Cândido trabalhava na cidade. Seu território de caça eram as ruelas, as
espeluncas, os mercados, as saídas das igrejas, as procissões, as aglomerações
do porto.
Assim, como afirma Alfredo Bosi: “o mal se causa nas junturas do sistema
escravocrata do Império brasileiro: nasce e cresce dentro de uma estrutura de
opressão”.
3.3. A escrita do conto
O início de "Pai contra mãe" é bastante
atípico na escrita machadiana: quatro grandes parágrafos descritivos. Entretanto,
sabemos que a descrição não aprazia a Machado. Seu interesse estava nos fatos,
nos acontecimentos, nas ações, enfim, era agindo que o homem se revelava para
nosso autor. Então, qual o sentido dessa considerável descrição iniciando um
conto?
Podemos somar a essa questão, ainda, a importância
da introdução em qualquer texto, pelo seu caráter de apresentação da obra e
conquista do leitor. Porém, antes de buscarmos resposta para essa pergunta,
vejamos o que descreve o narrador.
O primeiro período do primeiro parágrafo é bastante
revelador. Diz ele: "A escravidão levou consigo ofícios e aparelhos, como
terá sucedido a outras instituições sociais". Tem-se qui alguns dados para
os quais vale a pena chamar atenção. Primeiro, para a questão temporal. O tempo
verbal usado na primeira oração é o pretérito perfeito - "levou".
Isto indica que o assunto de que se tratará é passado e findo.

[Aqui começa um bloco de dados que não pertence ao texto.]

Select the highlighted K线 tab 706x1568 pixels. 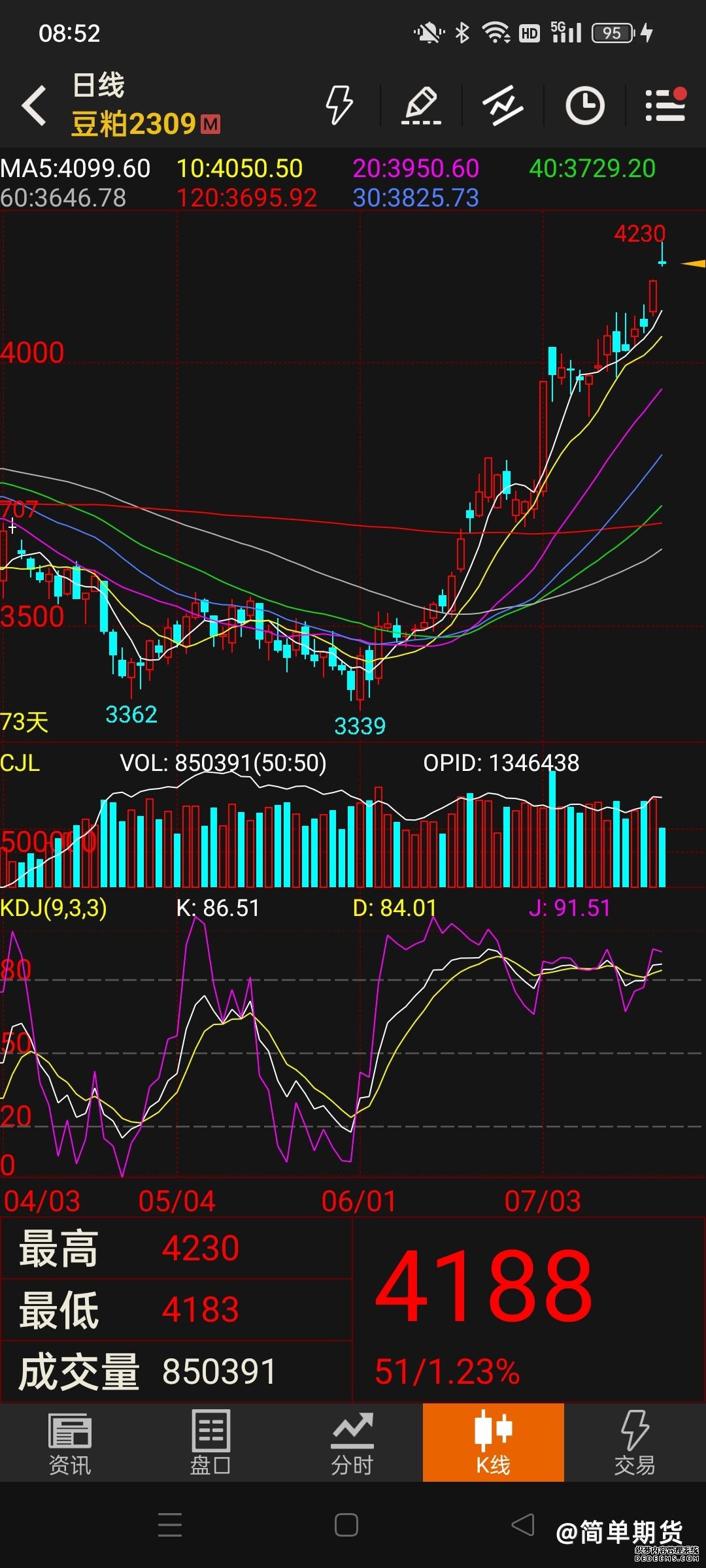[x=494, y=1442]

Entretanto, outra informação que nos chama atenção
no referido período é o reconhecimento da escravidão como uma instituição
social. Aquela inicia o período, esta o fecha. As duas são complementares e
definidoras uma da outra. Será justamente a escravidão como instituição social
que dará “status” de ofício à atividade descrita no quinto parágrafo e que será
também o ofício do personagem principal: pegar escravos fugidos.
A seguir àquele período, o narrador parte para a
descrição dos aparelhos "por se
ligarem àquele ofício". O "ferro
ao pescoço", o "ferro ao
pé" e a "máscara de
folha-deflandres" são alguns desses aparelhos. As descrições são
também bastante peculiares. O narrador não se limita à simples descrição do
objeto: "a máscara de
folha-de-flandres tinha só três buracos, dois para ver, um para respirar, e era
fechada atrás da cabeça por um cadeado"; mas também descreve sua
função e utilidade social: "a
máscara fazia perder o vício da embriaguez dos escravos, por lhes tapar a boca
(...) com o vício de beber, perdiam a tentação de furtar, porque geralmente era
dos vinténs do senhor que eles tiravam com que matar a sede, e aí ficavam dois
pecados extintos (...) Era grotesca tal máscara, mas a ordem social e humana
nem sempre se alcança sem o grotesco, e alguma vez o cruel".
Escritor acostumado a tratar de temas graves e
problemáticos com a ligeireza e a leveza de operetas, Machado de Assis não
possui muitos momentos como esse final - e se poderia incluir também o início -
em sua obra. O embate cru de interesses e a narrativa realista de um aborto,
provocado por violências, não são comuns na pena machadiana. Acredito ser esse
inclusive, um dos fatores que levam tantos leitores a ver nesse conto a
escravidão como grande tema.
3.4.
Narrador, tempo e espaço
O narrador do texto é
outro elemento importante para a construção da ironia nesta narrativa. Em terceira
pessoa, a sua perspectiva aproxima o leitor do tempo e do espaço através de
relatos históricos sobre os fatos que envolviam a escravidão, como na descrição
das crueldades das quais os escravos eram vítimas. Pareciam ser transformados
em coisas, deixando de ser humanos. Por exemplo, quando fugiam “grande parte era apenas repreendida; havia
alguém em casa que servia de padrinho, e o mesmo dono não era mau; além disso,
o sentimento da propriedade moderava a ação, por que dinheiro também dói”.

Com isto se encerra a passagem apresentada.